(Records from a dataset)
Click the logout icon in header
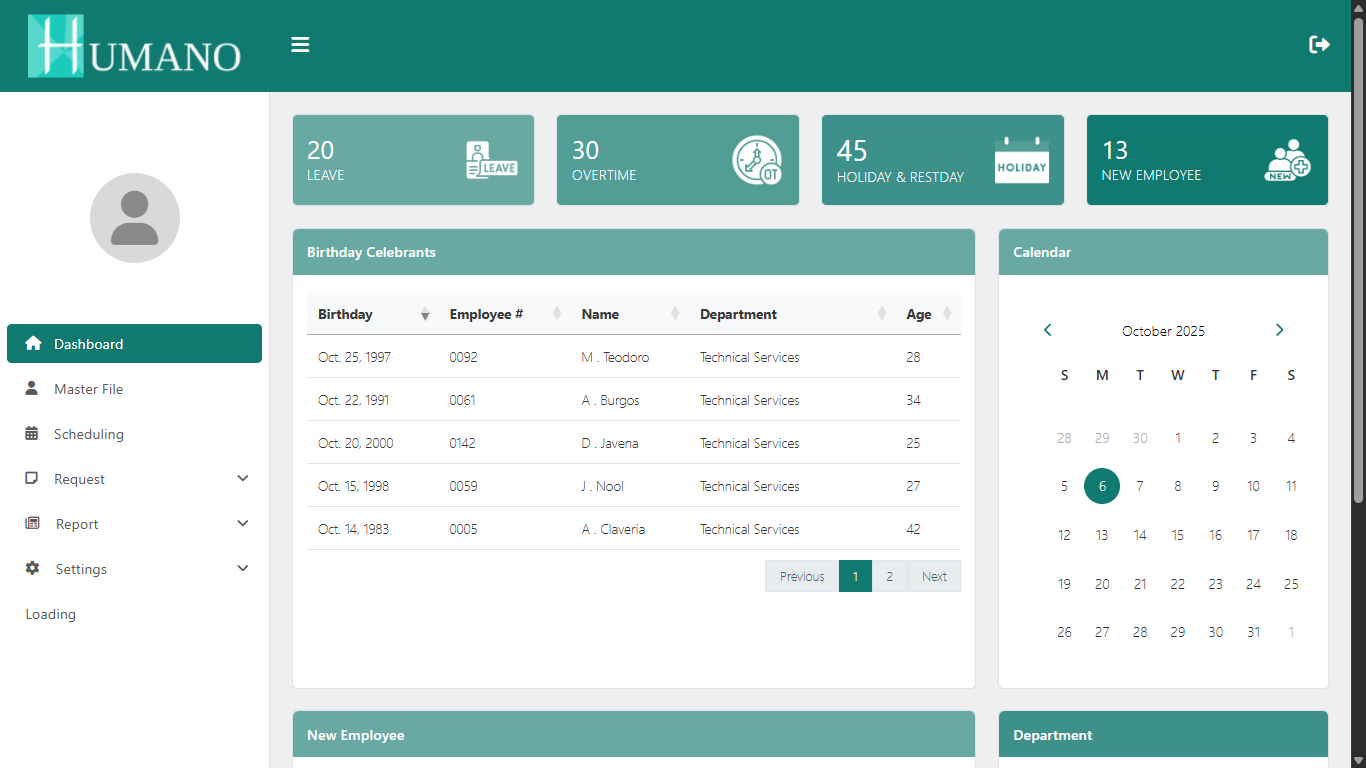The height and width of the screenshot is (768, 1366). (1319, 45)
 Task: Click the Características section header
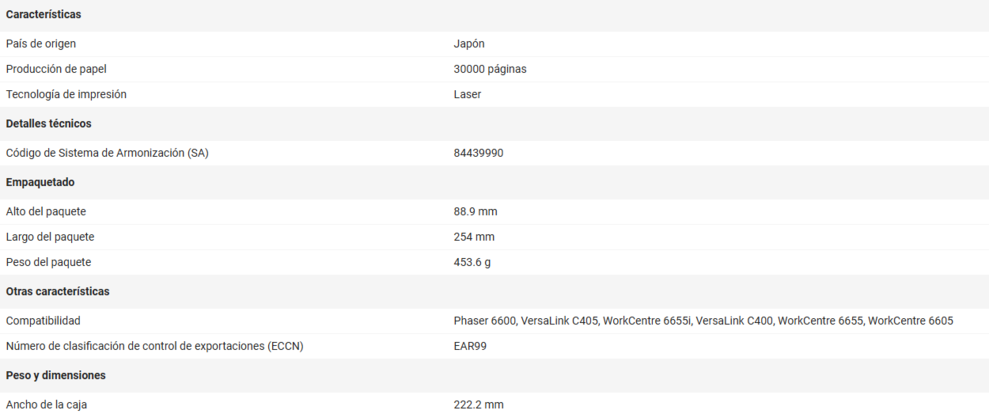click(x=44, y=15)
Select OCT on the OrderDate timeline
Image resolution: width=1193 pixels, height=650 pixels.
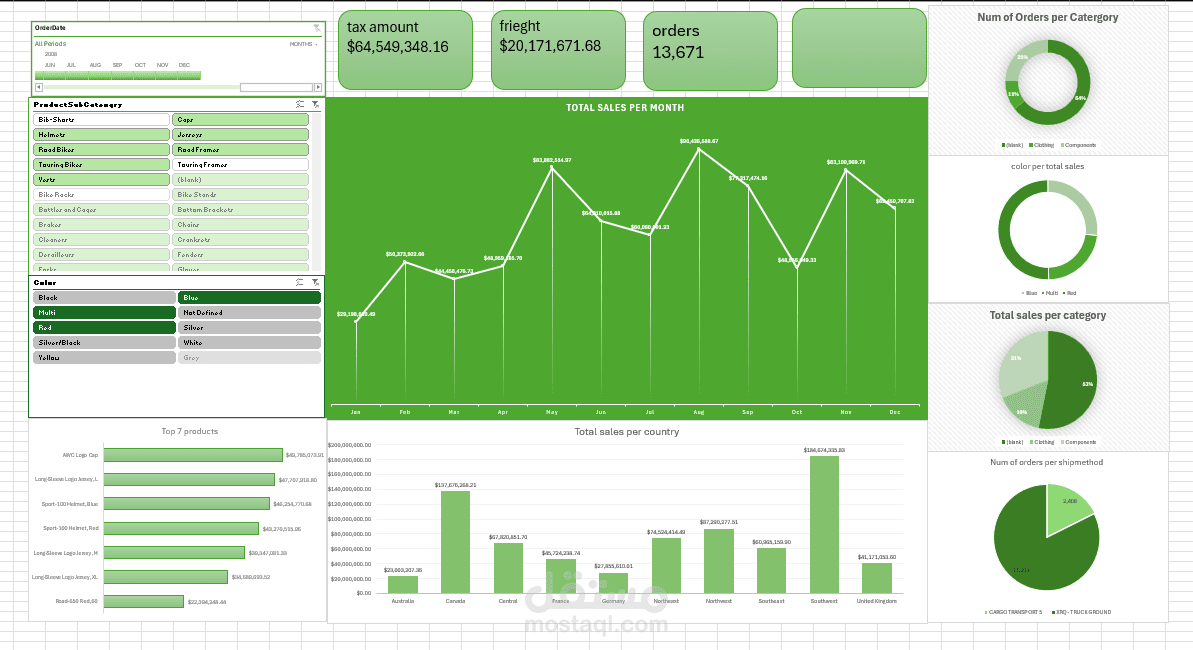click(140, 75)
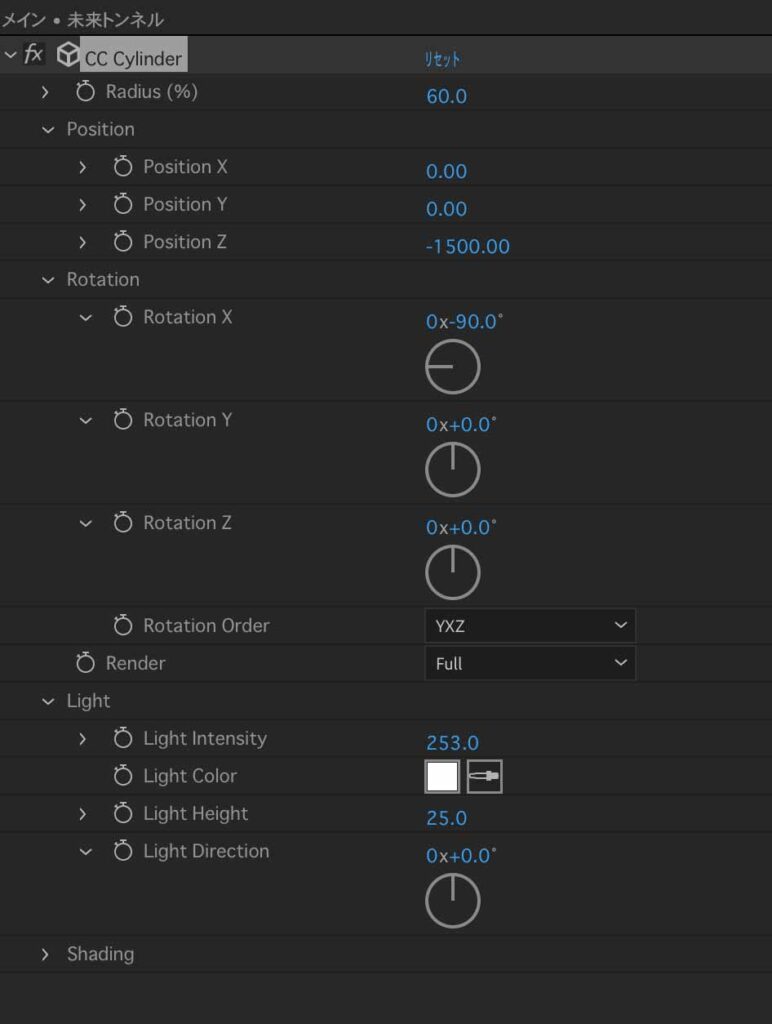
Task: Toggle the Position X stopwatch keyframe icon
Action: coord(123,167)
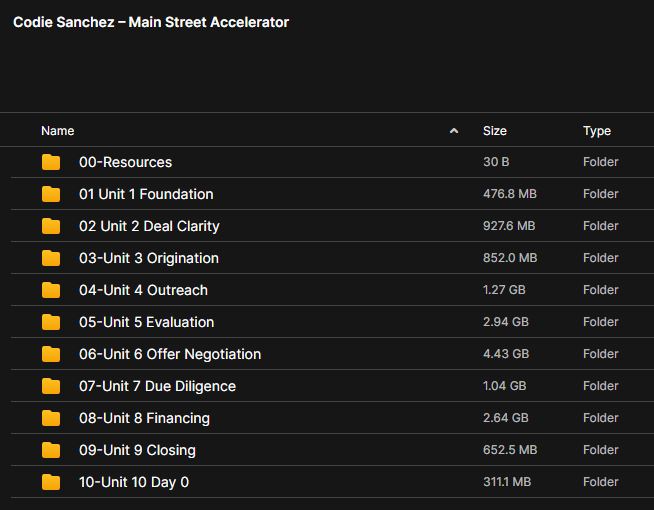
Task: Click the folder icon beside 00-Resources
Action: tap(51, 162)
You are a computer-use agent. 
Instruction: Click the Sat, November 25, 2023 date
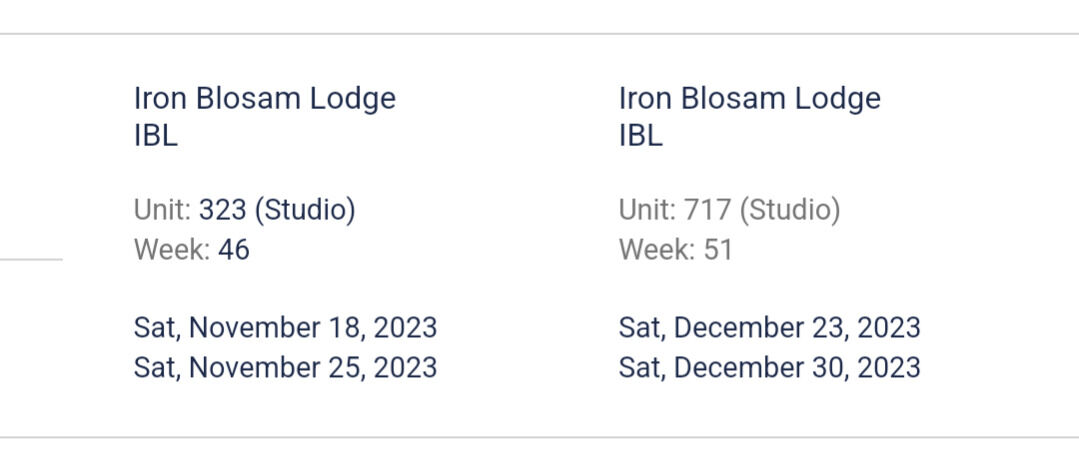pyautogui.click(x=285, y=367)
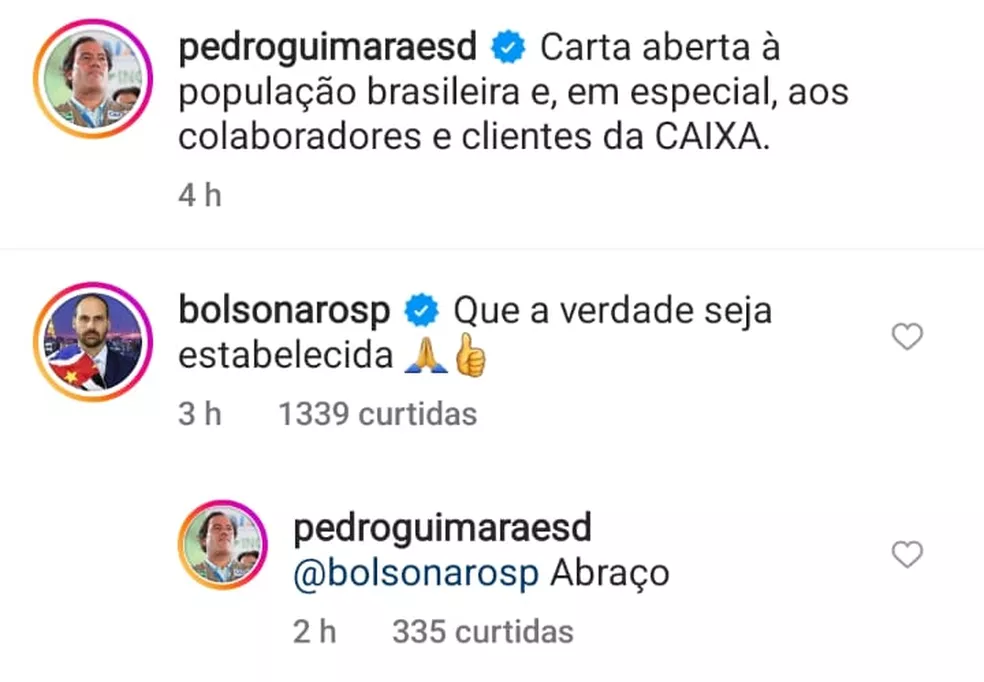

### Stated task
Reproduce every line of the data above word for word, leaving out the pictures.

### Final result
Click the logout icon in header
The height and width of the screenshot is (768, 1366). (1319, 45)
 Task: Click the Características section header
click(x=44, y=15)
Select OCT on the OrderDate timeline
Image resolution: width=1193 pixels, height=650 pixels.
click(140, 75)
Task: Toggle the Position X stopwatch keyframe icon
Action: coord(123,167)
Task: Click the folder icon beside 00-Resources
Action: tap(51, 162)
You are a computer-use agent. 
Instruction: Click the Sat, November 25, 2023 date
pyautogui.click(x=285, y=367)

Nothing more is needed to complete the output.